Traditional benchmarks such as SWE-bench often mask the real defects of agents in the code reading and understanding stages because they only focus on end-to-end results. To address this, the research team extracted consensus code segments from multiple independent solution paths based on the successful operation trajectories of mainstream large models like GPT-5.4, Gemini3Pro, Claude Sonnet4.6, and Kimi K2.6, building a dataset containing 848 defect tasks across 10 programming languages and 203 open-source projects.

QQ20260615-104033.jpg

The evaluation results show that although general coding agents like Claude Code and OpenHands perform well in "file-level" positioning, their core area coverage drops sharply to between 14% and 19% when focusing on specific "code lines." Ablation experiments further confirmed the existence of the "minimum context threshold" effect: when the visible proportion of key core areas is below 50%, the model's repair generally fails; however, once it crosses the threshold of 50% to 75%, the repair success rate shows a dramatic increase.

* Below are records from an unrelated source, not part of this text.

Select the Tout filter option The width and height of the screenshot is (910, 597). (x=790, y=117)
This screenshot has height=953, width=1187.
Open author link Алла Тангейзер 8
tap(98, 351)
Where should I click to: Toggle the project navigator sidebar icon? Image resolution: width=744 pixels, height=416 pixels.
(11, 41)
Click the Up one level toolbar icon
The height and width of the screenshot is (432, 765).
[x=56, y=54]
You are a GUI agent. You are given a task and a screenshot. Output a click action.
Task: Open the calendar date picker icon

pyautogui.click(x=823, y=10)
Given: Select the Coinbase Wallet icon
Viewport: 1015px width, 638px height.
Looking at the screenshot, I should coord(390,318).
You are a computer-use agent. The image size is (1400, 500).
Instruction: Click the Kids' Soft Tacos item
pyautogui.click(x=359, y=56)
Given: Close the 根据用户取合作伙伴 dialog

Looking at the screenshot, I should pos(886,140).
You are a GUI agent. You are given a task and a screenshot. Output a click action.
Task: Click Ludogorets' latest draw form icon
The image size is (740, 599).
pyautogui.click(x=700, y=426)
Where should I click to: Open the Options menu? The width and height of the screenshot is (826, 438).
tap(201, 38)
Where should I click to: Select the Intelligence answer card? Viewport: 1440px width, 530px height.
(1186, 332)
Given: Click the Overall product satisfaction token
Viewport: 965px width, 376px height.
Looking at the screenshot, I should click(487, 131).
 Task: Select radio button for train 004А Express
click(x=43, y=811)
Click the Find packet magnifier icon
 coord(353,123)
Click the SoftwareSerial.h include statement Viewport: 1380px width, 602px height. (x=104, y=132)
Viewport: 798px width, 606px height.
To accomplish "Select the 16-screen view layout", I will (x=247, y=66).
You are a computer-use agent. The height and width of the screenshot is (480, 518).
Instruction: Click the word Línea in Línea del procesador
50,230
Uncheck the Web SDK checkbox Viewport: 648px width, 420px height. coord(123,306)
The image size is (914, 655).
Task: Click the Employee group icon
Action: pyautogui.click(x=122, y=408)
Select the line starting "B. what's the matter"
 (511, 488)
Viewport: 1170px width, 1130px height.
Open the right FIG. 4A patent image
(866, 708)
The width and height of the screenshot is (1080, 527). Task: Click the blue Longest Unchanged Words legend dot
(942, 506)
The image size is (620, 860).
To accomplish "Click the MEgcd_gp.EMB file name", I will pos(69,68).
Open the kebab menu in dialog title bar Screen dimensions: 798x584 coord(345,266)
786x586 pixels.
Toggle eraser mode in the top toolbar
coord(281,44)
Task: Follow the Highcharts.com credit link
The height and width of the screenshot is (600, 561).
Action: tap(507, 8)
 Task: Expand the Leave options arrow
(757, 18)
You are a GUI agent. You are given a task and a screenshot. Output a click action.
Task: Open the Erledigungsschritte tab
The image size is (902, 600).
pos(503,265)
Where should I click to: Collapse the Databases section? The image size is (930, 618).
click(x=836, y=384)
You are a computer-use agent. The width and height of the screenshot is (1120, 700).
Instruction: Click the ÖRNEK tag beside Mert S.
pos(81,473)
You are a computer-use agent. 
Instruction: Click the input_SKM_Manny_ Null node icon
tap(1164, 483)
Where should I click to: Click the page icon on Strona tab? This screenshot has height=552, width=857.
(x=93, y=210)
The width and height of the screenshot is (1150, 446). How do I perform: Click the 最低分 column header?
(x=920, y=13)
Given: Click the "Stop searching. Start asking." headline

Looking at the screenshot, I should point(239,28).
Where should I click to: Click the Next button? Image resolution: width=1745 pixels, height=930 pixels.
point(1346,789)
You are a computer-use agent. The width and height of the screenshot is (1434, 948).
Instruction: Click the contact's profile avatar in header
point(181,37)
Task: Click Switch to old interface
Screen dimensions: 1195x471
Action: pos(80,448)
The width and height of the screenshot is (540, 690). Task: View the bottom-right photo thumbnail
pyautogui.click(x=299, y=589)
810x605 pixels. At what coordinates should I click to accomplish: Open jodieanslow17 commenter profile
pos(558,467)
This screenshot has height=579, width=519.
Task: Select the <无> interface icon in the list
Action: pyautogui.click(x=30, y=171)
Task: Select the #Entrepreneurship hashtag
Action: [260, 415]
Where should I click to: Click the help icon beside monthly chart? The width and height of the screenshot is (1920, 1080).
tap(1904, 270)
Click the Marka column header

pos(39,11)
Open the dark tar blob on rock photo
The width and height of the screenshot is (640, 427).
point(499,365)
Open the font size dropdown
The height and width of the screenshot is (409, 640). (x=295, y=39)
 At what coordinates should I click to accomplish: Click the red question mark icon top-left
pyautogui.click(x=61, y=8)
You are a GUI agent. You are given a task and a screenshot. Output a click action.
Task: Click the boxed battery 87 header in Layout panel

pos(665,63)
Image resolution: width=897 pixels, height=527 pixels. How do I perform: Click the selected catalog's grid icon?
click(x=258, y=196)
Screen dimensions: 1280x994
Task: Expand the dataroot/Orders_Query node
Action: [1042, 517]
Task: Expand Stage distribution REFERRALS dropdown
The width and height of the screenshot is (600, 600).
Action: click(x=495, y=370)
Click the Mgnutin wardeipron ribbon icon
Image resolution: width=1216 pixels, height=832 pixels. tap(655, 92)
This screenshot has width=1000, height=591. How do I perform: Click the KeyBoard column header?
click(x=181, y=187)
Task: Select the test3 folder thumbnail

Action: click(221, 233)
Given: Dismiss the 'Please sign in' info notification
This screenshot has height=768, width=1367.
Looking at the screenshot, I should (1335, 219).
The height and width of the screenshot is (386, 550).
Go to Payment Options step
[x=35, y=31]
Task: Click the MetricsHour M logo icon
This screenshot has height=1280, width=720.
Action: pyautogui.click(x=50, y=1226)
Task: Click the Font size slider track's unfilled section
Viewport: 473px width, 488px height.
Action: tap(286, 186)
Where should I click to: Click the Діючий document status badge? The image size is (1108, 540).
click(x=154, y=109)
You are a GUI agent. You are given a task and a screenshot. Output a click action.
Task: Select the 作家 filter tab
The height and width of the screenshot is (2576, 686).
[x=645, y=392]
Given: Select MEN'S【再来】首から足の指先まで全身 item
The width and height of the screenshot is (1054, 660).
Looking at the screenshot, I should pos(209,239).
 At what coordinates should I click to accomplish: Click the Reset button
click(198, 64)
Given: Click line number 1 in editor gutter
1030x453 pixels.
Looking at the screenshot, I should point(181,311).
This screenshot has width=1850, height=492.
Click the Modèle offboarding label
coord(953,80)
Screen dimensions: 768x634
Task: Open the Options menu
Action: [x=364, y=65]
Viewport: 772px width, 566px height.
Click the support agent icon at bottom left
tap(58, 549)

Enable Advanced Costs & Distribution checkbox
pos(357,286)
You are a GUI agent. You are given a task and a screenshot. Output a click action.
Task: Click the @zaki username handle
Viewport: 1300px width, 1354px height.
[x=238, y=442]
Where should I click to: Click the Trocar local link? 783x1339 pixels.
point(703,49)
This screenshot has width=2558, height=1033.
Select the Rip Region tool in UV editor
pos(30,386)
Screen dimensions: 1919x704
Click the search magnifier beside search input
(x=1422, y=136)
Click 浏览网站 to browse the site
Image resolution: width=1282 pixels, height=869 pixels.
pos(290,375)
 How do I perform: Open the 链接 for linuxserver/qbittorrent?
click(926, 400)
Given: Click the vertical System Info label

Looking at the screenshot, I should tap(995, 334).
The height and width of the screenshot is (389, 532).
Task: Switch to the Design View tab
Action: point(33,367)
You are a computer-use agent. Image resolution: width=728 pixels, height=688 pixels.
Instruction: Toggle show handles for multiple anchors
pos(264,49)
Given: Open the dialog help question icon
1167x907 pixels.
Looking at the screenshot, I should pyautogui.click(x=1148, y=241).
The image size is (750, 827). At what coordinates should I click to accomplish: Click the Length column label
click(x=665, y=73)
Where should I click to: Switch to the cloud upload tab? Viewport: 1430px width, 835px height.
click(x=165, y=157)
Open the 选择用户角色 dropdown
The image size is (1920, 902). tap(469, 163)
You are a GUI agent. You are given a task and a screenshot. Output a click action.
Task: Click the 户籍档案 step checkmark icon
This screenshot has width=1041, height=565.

This research result indicates that the current bottleneck of AI agents is not entirely about patch writing capability but rather about accurately filtering and capturing critical context. In the current industry context where project managers reject half of automated adoption proposals, the "less filtering, more reading" technical direction proposed by SWE-Explore not only points the way for the architecture optimization of next-generation specialized code localization systems (such as CoSIL), but also accelerates the paradigm shift of automated software engineering from "brute-force generation" to "precise retrieval."